WongKinYiu / yolor

implementation of paper - You Only Learn One Representation: Unified Network for Multiple Tasks (https://arxiv.org/abs/2105.04206)
GNU General Public License v3.0
1.99k stars 521 forks source link

Low FPS on jetson type devices #24

Open MsWik opened 3 years ago

MsWik commented 3 years ago

Hello. Thanks for your work. When testing yolor-ssss-dwt 640 on devices like jetson Xavier NX, an unsatisfactory result was obtained in terms of performance (about 30 frames per second), yolo4-tiny + tkDNN FP16 640 * 640 ~ 100 fps. Are there ways to speed up the output for end devices? At 2070S ~ 100 FPS

WongKinYiu commented 3 years ago

I think yolor-ssss-dwt + tkDNN wont't have only 30 fps, since in my experiments yolov4-s is far faster than 30fps on xavier nx.

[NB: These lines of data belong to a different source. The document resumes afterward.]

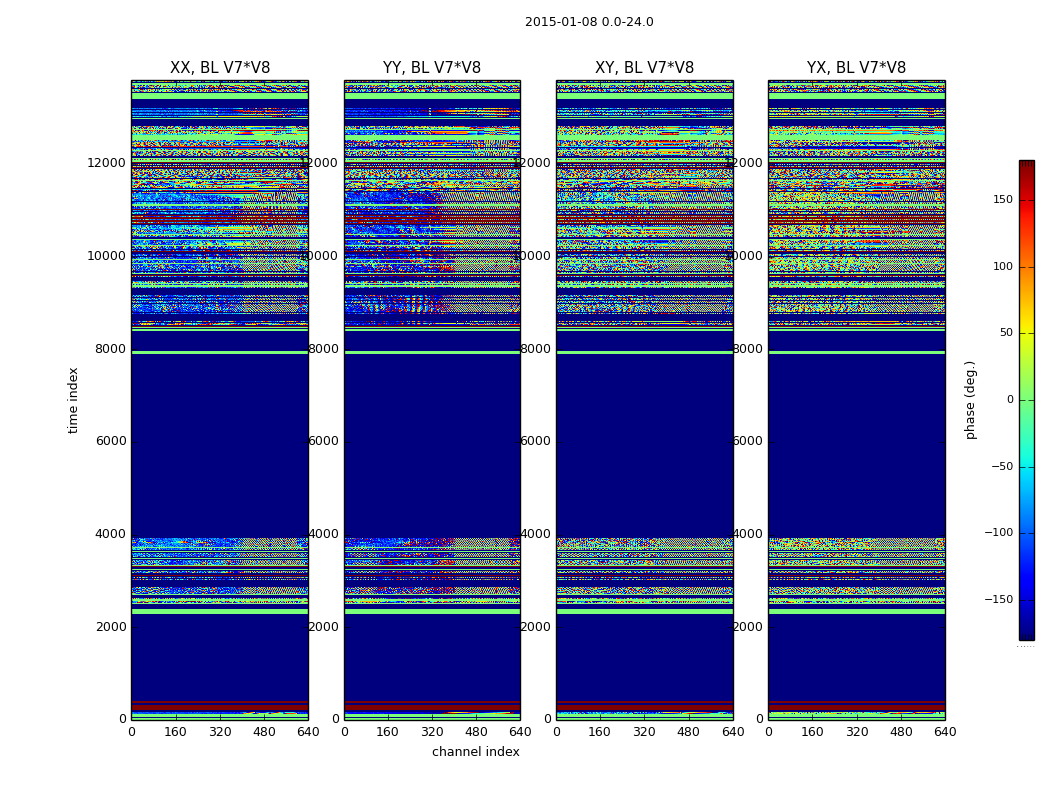Click the -100 tick label on the colorbar

(997, 533)
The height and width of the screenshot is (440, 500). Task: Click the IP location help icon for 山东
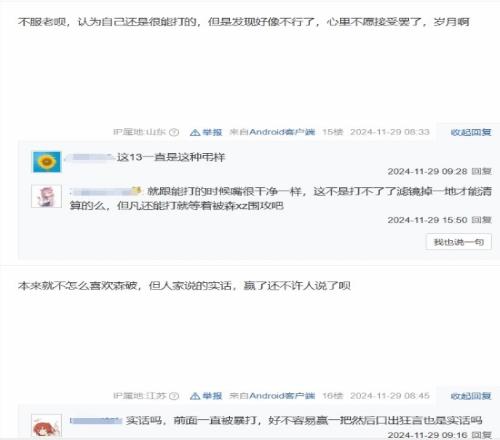(x=174, y=132)
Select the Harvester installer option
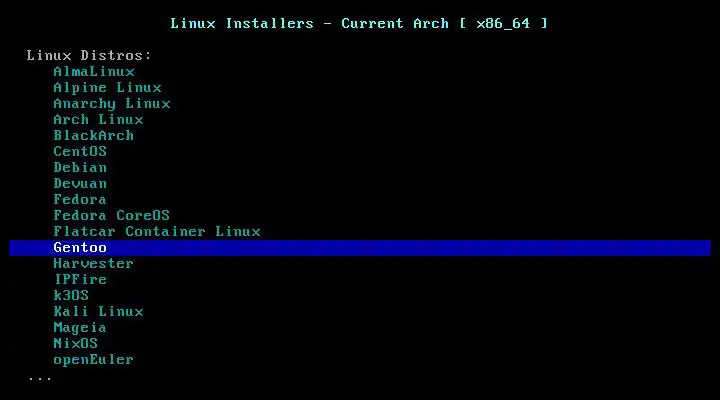720x400 pixels. [94, 264]
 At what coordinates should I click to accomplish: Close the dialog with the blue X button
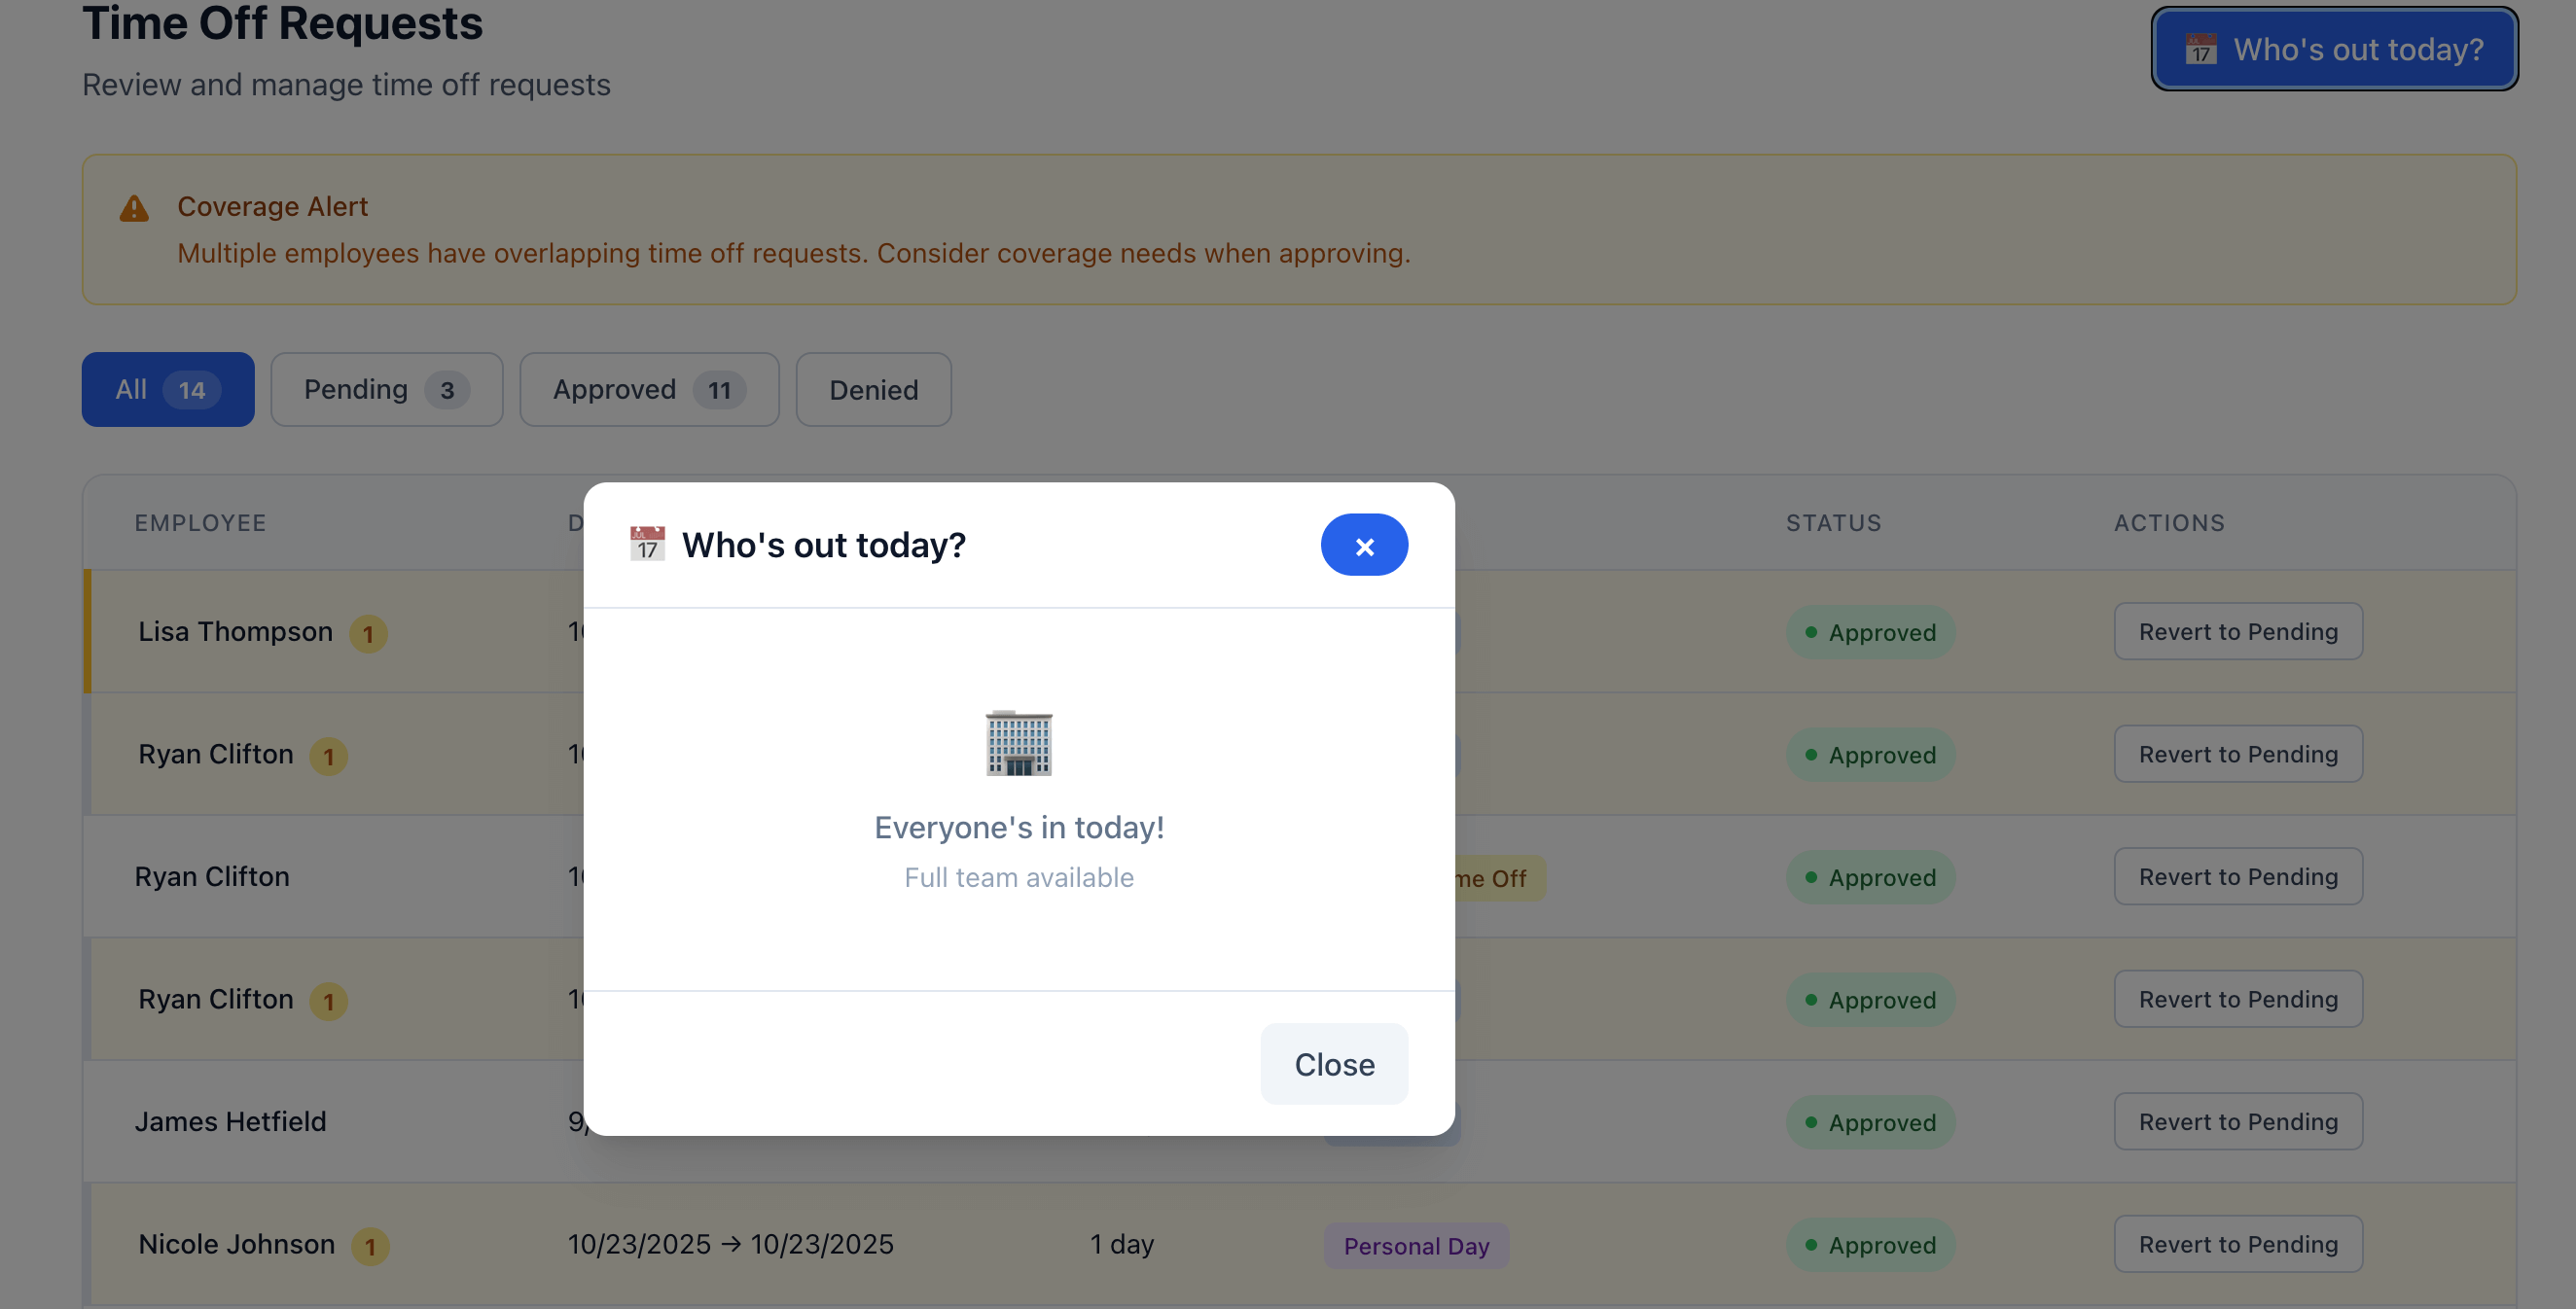coord(1364,545)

Do you has the fps results of yolor-ssss-s2d?

MsWik commented 3 years ago

Thanks for the answer. No, the result is the same. About 27FPS when processing a file. Tell me what version of the torch you have? I have torch 1.8.0 CUDA: 0 (Xavier, 7765MB) and torchvision 0.9.0. FP16 is included. I haven't used tkDNN for yolor-ssss-dwt, can you have an example?

WongKinYiu commented 3 years ago

I used pure tensorrt without tkdnn. https://github.com/linghu8812/tensorrt_inference/tree/master/ScaledYOLOv4

MsWik commented 3 years ago

Thanks for the answer. I managed to convert the model to onnx, however, I have not yet managed to collect and draw an output through tensorrt. Can you tell us how you made the output in tensorrt?

MsWik commented 3 years ago

I ran the model through onnx_tensorrt, but the speed remains the same.